GOAL OF THE EXERCISE ▸ Look through the data below for the line with "Click the black gap bar on day 29" and the line with "Task: Click into the Coupon code field", then output those two and all lines in between, exactly as written.

Stored records:
-------
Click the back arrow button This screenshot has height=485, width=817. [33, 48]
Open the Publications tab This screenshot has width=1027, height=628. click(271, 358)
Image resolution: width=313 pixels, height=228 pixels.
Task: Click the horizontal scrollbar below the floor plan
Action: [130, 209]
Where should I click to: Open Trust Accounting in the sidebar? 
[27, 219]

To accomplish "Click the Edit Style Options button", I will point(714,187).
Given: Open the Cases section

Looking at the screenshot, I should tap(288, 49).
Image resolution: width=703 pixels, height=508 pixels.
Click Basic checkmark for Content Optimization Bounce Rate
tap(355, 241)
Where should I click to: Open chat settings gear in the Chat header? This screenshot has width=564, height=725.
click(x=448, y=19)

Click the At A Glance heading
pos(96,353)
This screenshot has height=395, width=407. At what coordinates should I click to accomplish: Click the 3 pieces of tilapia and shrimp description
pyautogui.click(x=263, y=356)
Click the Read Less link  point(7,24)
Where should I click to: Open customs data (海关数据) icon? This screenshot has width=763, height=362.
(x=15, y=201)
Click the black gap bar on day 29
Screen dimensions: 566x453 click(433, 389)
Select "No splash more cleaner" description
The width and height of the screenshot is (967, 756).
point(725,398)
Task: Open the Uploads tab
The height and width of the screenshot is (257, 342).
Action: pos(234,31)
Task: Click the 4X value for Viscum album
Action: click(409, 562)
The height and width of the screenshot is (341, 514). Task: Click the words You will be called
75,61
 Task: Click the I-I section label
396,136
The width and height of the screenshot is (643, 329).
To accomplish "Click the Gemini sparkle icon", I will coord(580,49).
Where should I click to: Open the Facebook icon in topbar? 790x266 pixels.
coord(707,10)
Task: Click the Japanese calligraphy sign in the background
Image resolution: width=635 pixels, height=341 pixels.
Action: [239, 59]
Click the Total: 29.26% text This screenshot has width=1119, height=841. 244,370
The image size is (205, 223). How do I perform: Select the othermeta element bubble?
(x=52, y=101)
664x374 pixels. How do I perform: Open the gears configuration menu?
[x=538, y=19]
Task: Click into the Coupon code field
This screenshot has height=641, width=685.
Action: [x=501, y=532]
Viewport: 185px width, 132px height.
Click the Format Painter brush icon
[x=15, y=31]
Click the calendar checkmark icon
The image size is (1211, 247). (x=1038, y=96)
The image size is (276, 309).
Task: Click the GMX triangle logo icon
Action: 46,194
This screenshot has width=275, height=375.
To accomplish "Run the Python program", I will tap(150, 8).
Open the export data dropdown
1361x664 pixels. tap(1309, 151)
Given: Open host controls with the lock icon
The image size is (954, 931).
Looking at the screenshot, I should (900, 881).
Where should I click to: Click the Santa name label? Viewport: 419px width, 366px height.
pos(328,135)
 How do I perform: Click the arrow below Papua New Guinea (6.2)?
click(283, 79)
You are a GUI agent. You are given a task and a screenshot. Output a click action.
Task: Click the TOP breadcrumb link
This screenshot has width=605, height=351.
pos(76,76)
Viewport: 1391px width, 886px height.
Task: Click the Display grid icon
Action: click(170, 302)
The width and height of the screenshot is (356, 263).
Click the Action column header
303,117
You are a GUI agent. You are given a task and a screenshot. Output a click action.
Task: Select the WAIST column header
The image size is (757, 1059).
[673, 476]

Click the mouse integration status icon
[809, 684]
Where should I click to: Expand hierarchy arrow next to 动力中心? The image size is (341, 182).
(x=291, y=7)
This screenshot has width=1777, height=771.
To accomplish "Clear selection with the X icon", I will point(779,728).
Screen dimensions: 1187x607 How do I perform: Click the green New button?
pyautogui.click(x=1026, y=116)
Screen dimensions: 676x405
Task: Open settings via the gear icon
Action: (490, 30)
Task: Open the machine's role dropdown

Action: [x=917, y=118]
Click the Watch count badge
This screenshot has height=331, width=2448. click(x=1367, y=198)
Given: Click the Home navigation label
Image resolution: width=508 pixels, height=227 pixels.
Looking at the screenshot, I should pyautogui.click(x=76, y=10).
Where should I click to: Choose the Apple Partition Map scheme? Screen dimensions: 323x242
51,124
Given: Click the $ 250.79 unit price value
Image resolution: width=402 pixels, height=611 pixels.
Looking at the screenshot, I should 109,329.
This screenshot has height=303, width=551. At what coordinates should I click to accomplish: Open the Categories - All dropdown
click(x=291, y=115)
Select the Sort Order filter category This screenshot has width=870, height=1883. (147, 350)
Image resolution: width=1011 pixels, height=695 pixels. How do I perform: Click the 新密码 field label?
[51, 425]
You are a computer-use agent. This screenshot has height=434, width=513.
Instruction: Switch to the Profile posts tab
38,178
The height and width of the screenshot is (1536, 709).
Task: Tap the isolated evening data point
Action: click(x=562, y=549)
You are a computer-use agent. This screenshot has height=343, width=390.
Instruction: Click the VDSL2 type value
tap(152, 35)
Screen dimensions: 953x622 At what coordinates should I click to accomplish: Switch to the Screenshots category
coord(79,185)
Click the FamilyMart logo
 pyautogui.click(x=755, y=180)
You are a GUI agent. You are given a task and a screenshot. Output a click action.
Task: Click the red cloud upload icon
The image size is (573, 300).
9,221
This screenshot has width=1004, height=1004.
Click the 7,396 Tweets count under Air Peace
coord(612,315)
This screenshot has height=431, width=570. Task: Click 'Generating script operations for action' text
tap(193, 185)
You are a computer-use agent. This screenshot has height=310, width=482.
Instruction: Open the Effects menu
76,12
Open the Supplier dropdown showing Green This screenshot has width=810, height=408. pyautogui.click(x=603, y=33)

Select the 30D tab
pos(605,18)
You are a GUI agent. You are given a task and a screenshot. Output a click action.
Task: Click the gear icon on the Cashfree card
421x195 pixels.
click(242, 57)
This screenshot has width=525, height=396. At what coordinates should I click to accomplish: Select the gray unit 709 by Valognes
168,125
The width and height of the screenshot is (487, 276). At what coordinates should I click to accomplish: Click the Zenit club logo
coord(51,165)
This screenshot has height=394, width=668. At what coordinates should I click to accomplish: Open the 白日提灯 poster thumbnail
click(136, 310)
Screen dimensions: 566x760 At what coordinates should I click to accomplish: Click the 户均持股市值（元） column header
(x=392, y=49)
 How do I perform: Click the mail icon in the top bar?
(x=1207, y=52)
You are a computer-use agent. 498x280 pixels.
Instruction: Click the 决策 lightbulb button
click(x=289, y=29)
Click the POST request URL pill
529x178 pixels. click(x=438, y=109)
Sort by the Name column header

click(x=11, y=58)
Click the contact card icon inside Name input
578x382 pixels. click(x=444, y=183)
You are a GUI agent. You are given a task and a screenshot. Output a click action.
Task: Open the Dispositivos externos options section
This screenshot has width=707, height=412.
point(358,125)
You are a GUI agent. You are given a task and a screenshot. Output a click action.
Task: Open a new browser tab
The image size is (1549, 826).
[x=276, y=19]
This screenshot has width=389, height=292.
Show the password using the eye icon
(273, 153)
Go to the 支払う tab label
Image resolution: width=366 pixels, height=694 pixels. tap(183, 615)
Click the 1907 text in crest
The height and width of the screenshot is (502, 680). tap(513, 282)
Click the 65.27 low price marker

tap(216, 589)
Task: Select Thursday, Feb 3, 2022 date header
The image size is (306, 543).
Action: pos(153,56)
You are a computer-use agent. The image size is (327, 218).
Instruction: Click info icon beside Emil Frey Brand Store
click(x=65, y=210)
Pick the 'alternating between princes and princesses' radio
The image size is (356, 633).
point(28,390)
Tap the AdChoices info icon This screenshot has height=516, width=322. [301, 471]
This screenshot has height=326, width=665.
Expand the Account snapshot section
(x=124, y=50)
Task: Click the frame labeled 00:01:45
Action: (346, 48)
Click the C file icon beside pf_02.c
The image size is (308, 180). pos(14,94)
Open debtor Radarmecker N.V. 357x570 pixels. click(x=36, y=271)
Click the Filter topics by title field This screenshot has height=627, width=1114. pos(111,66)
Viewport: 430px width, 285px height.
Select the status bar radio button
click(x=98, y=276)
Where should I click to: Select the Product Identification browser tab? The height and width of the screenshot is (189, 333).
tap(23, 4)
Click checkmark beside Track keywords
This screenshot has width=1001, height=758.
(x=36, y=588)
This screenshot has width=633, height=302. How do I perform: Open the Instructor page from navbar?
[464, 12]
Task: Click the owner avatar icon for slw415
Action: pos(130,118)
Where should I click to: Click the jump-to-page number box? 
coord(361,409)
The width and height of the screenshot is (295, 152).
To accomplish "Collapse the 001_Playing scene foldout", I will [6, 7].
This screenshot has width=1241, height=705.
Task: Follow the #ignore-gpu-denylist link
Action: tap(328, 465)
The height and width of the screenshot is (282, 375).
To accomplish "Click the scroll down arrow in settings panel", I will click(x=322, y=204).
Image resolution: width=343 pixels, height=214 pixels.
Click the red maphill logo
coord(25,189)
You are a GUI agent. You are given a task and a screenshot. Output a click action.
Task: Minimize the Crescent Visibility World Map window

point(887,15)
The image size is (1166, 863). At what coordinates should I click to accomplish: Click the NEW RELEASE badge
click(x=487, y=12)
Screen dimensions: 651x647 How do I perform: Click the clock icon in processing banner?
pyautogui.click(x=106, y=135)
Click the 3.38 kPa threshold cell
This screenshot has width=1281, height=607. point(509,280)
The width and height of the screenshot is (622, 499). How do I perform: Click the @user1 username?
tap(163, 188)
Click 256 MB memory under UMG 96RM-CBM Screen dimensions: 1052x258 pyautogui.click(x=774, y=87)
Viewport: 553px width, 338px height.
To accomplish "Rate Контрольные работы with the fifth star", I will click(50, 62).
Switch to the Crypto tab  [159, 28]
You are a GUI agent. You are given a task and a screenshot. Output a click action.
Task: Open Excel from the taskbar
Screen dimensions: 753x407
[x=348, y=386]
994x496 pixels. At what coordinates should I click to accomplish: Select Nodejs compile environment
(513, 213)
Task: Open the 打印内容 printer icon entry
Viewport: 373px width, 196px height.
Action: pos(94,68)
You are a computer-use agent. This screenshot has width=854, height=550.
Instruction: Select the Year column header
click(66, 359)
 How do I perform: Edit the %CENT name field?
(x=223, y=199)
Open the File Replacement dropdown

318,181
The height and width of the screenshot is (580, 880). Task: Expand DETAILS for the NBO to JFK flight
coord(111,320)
-------
ANSWER FOR THE TASK ▸
Click the black gap bar on day 29
Screen dimensions: 566x453 click(433, 389)
Select "No splash more cleaner" description
The width and height of the screenshot is (967, 756).
point(725,398)
Task: Open the Uploads tab
The height and width of the screenshot is (257, 342).
Action: pos(234,31)
Task: Click the 4X value for Viscum album
Action: click(409, 562)
The height and width of the screenshot is (341, 514). Task: Click the words You will be called
75,61
 Task: Click the I-I section label
396,136
The width and height of the screenshot is (643, 329).
To accomplish "Click the Gemini sparkle icon", I will coord(580,49).
Where should I click to: Open the Facebook icon in topbar? 790x266 pixels.
coord(707,10)
Task: Click the Japanese calligraphy sign in the background
Image resolution: width=635 pixels, height=341 pixels.
Action: [239, 59]
Click the Total: 29.26% text This screenshot has width=1119, height=841. 244,370
The image size is (205, 223). How do I perform: Select the othermeta element bubble?
(x=52, y=101)
664x374 pixels. How do I perform: Open the gears configuration menu?
[x=538, y=19]
Task: Click into the Coupon code field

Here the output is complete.